Big Data Review: Case Study
Week 10 | Lesson 5.1
LEARNING OBJECTIVES
After this lesson, you will be able to:
- explain how different big data tools are used to aggregate large quantities of weather data
- explain the advantages of big data tools to a non-technical audience
STUDENT PRE-WORK
Before this lesson, you should already be able to:
- perform queries in Hadoop / Hive
- perform queries in SQL
- build pipelines in Spark
INSTRUCTOR PREP
Before this lesson, instructors will need to:
- Read in / Review any dataset(s) & starter/solution code
- Generate a brief slide deck
- Prepare any specific materials
- Provide students with additional resources
STARTER CODE
LESSON GUIDE
TIMING | TYPE | TOPIC |
---|---|---|
5 min | Opening | Opening |
20 min | Guided-practice | Phase 1: Research |
20 min | Guided | Phase 2: Discussion |
20 min | Demo | Phase 3: Mashup |
20 min | Demo | Phase 4: Presentation |
Opening (5 min)
In this class we will analyze a case study of analysis of Real-Time and Archived NEXRAD Weather Data on AWS.
Our starting point is this article
We will work in 3 groups once more, and each group will focus on a particular technical aspect of the project.
- Group 1 will focus on database backend
- Group 2 will focus on real-time
- Group 3 will focus on visualization
Phase 1: Research (20 min)
In this phase each group should read the article and then look for more information in particular concerning its specific focus.
Group 1 should look into the data storage tools proposed in the article and understand deeply the data format, size and types.
Group 2 should look into the tools for real-time analysis that are mentioned in the article and clearly understand what each one does. Also you should investigate what requirements there are.
Group 3 should look into the requirements for visualization. What is necessary? how big is the data to be visualized? What's the frequency? If we are assuming a nontechnical audience, how should you present the key findings?
Each group can choose how to perform this phase, either each on their own or in smaller subgroups.
Phase 2: Discussion (20 min)
Within your group you should discuss the results of the research phase and draft a document that details:
- issues involved
- solution proposed
- intended audience
- risks
- limitations
- benefits (in relation to audience)
Phase 3: Mashup (20 min)
Now each of the three groups should divide in half, each forming two subgroups: A and B.
- All the A subgroups unite to form a new group
- All the B subgroups unite to form a new group
The two newly formed mega-groups will contain experts from each of the 3 original groups. In this phase you have to share your findings and discuss how to implement the system.

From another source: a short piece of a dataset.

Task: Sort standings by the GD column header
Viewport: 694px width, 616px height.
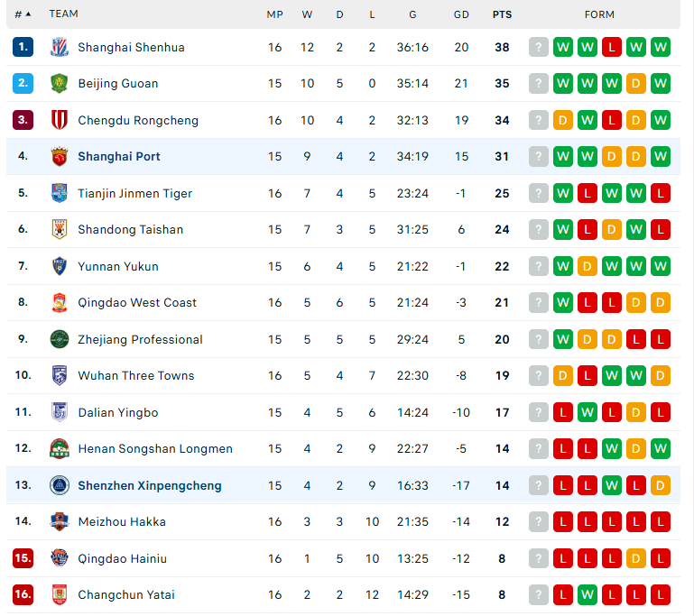Action: [x=461, y=14]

In particular you should come up with a roadmap to implement the system including:
- data you will access
- databaset contraints, pros/cons
- key visualizations
Is the system proposed in the article the best possible solution? can you suggest improvements?

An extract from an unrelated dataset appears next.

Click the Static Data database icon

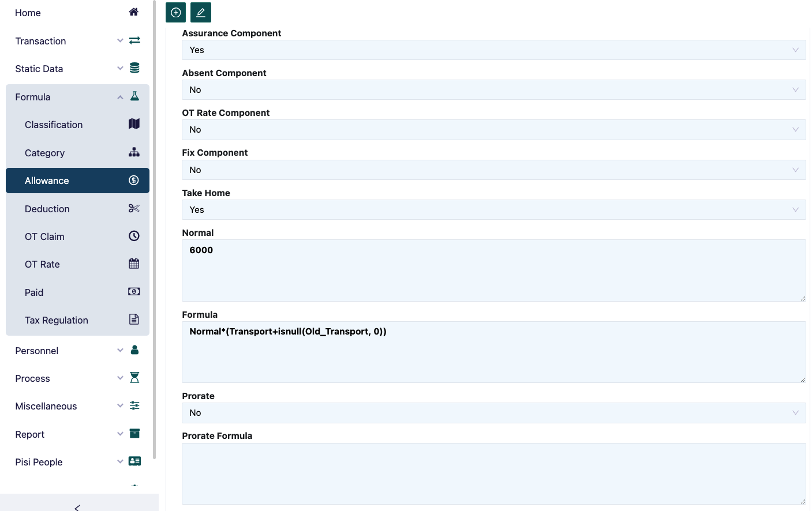click(x=134, y=67)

Note that the system proposed in the article is implemented here using Java). Can you propose an alternative technology to achieve the same result?
Phase 4: Presentation (20 min)
Each of the 2 groups A and B gets 5 minutes to present their solution and their findings to the class.
The group playing the audience role should look for similarities and differences with their own implementation and ask clarifying questions when a difference is found.